The atg.repository.search.indexing.filter.UniqueWordFilter class concatenates the values of a property into a single string, and then removes all duplicate words. For example, suppose a product’s SKUs have a size property, and the resulting entries in the XHTML document are:

<div class="atg:role:childSKUs.size" id="1">medium</div>
<div class="atg:role:childSKUs.size" id="2">large</div>
<div class="atg:role:childSKUs.size" id="3">x large</div>
<div class="atg:role:childSKUs.size" id="4">xx large</div>

By applying UniqueWordFilter, you can reduce this to:

<div class="atg:role:childSKUs.size" id="1">medium large x xx</div>

Note that UniqueWordFilter converts all Strings to lowercase, so that redundant words are eliminated even if they don’t have identical case.

You can specify UniqueWordFilter in the XML definition file like this:

<property name="size" filter="uniqueword"/>

You do not need to create a Nucleus component to use this filter.

Although UniqueWordFilter concatenates values and removes redundancies, it is not equivalent to using UniqueFilter and ConcatFilter.
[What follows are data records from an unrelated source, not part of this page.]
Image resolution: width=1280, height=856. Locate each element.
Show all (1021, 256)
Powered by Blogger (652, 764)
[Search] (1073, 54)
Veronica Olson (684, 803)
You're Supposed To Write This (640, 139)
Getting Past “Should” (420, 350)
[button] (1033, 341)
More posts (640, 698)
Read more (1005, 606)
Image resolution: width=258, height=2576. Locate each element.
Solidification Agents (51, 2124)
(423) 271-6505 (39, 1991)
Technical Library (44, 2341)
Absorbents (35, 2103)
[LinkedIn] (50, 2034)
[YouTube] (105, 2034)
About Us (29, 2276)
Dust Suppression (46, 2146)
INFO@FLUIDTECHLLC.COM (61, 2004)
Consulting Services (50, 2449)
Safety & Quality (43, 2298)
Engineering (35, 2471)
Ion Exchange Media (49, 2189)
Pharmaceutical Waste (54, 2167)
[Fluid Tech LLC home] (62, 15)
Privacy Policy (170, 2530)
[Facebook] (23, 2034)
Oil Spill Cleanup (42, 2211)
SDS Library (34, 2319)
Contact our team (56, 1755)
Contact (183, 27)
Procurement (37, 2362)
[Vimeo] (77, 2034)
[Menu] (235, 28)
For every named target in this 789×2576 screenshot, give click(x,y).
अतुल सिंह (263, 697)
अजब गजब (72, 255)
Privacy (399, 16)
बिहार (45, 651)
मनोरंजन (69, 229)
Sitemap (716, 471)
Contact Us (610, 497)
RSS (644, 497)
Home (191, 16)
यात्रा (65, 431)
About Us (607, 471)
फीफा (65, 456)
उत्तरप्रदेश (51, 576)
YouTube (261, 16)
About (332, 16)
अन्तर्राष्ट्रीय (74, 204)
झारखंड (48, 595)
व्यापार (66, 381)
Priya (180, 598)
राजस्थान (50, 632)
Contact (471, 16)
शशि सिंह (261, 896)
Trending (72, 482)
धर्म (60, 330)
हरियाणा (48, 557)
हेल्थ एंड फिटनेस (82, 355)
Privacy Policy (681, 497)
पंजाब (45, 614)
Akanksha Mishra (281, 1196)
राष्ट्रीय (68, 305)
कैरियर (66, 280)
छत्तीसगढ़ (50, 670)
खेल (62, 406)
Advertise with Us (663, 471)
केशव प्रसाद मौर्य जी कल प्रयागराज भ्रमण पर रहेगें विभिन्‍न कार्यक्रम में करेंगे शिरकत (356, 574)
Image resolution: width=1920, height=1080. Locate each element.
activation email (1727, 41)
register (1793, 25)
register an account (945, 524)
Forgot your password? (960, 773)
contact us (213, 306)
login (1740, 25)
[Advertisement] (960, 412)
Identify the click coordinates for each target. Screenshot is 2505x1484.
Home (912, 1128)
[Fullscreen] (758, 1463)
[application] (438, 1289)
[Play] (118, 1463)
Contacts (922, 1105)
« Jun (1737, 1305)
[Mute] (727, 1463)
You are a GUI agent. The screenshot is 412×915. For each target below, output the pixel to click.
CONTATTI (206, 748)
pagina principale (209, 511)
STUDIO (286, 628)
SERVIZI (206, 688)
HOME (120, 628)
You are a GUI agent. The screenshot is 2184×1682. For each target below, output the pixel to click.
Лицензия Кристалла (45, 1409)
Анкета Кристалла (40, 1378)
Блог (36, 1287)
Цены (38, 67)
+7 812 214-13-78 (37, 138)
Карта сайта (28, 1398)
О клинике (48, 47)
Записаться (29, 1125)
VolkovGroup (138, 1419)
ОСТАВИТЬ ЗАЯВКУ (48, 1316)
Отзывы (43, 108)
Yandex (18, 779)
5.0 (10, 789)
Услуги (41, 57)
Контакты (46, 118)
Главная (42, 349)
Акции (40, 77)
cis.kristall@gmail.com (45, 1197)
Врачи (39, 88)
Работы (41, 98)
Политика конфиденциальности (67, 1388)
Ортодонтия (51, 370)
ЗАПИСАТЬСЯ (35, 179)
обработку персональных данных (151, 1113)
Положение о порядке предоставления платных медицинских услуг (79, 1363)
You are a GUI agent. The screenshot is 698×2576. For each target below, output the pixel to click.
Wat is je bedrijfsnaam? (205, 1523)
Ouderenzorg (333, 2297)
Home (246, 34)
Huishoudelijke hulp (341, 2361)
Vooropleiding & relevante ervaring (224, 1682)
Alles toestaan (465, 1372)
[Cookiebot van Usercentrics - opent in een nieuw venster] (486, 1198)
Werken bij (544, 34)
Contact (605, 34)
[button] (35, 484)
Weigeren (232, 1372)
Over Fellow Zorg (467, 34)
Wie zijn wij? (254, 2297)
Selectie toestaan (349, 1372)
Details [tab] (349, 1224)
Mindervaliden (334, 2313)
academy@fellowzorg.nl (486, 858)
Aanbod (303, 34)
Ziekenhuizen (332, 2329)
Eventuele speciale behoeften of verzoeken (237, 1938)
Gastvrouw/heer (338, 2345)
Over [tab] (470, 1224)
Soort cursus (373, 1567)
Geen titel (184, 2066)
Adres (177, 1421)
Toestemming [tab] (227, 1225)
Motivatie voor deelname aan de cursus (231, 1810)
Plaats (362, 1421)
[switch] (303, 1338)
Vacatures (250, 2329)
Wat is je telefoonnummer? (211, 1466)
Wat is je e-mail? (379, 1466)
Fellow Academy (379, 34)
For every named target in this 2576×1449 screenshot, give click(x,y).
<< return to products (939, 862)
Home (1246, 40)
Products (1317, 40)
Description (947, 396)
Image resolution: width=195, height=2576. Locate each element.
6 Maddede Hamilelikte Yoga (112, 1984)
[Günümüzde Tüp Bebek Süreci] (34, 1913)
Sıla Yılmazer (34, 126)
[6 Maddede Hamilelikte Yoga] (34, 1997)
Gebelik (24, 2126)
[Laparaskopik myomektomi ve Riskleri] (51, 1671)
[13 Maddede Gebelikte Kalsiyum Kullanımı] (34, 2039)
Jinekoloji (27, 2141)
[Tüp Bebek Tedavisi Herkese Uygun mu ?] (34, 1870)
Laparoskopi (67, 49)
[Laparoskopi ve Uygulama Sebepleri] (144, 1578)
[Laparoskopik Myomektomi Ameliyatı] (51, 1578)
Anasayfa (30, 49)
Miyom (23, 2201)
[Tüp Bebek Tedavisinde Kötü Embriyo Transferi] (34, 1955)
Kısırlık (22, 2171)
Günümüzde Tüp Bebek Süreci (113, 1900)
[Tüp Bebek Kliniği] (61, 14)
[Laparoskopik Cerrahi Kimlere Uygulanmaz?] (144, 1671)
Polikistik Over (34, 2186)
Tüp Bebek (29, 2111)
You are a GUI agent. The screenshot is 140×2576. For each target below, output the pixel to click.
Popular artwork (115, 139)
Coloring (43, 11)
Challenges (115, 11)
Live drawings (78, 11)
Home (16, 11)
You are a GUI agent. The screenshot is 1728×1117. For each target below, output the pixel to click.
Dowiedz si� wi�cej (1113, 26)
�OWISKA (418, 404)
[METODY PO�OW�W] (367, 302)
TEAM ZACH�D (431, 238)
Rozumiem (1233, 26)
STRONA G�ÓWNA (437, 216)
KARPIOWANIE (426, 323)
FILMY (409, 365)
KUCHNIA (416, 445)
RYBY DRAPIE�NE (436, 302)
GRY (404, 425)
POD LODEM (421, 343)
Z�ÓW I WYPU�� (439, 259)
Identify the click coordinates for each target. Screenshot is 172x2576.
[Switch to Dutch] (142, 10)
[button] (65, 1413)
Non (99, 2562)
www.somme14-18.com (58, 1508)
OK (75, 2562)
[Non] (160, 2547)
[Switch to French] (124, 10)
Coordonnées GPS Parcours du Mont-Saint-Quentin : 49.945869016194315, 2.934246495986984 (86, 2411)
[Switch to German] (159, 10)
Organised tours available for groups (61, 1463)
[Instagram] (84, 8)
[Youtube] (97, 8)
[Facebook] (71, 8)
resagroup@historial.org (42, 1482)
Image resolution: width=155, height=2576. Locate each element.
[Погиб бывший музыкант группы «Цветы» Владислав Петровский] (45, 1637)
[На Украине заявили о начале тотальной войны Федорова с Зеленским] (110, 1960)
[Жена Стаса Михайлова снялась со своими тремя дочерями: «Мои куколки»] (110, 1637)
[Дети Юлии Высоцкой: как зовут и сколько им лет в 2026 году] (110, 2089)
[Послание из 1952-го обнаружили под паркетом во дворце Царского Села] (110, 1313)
UniqueFilter considers the entire string when it eliminates redundant values, not individual words. In this example, each complete string is unique, so UniqueFilter would not actually eliminate any values, and the result would be:

<div class="atg:role:childSKUs.size" id="1">
   medium large x large xx large
</div>

Note: You should use UniqueWordFilter carefully, as under certain circumstances it can have undesirable effects. If you use a custom dictionary that includes multi-word terms, searches for those terms may not return the expected results, because the filter may rearrange the order of the words in the index.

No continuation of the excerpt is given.